World War I was a colossal waste of life. It was a war that had no purpose, no planning, no meaning. It was The Great War. It cost Europe a generation of young men.
As far as I know, Robert Raymond’s story has not been told. He has vanished; I’m not even sure where he is buried. Three generations later, all I have is this tiny photograph. I search his face for clues. What made him laugh? Cry? What were his dreams? What was his childhood like? When he was in the trenches, did he have a chance to reflect on what he was doing, why he was there; did he know he’d never get home to England again?
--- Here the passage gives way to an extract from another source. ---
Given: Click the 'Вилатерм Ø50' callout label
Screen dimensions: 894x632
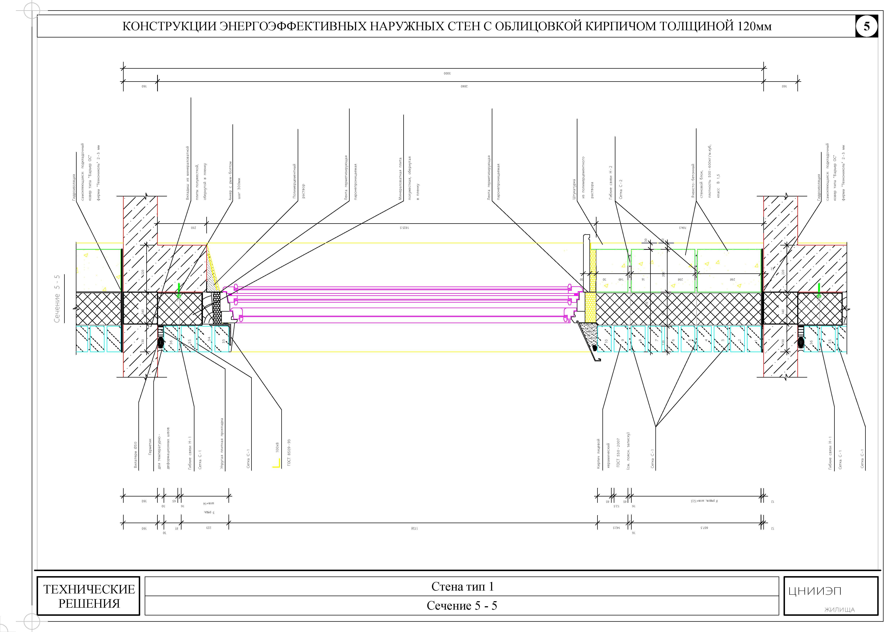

I wish that someone would sit down with George Bush and Donald Rumsfeld and Dick Cheney and make them look at the photographs of the 1700+ American dead in this war. I’d like them to have to talk to someone who loved each of those men and women, hear a story from his or her childhood, or what he or she liked to do, what he or she wanted to be, what made him or her laugh. I think the price for being Commander-in-Chief is to be haunted by the people you have sent to their deaths. I think the fact that you told lies in order to start this war should be the kind of black spot on your soul that all the invocation of God and country and Jesus cannot erase. I think you should have to wear a letter “M” for murderer, that in your wallet, when people ask to see photographs of your children, you should be forced to bring out a picture or two of soldiers you sent to their deaths. You should have to tell their stories.
“These are my children,” you should have to say. “These are my kids, and I am responsible for their deaths.”
Update [2005-6-27 9:53:15 by lorraine]: I am shaking. Musings85 sent me an e-mail, telling me that he had found Robert’s grave. Here’s the information:
My grandmother has never known where her father was buried. Michael has now made it possible for her to know, and for me to take my children to lay flowers. I’m unbelievably touched by this act of kindness on his behalf.
And, the amazing part is to realize I’ve never known the whole story. You see, he died when my grandmother, born in November of 1916, was an infant. Not when her mother was pregnant. So now the question is, did he ever get to see his baby girl? I’m overcome with emotion right now.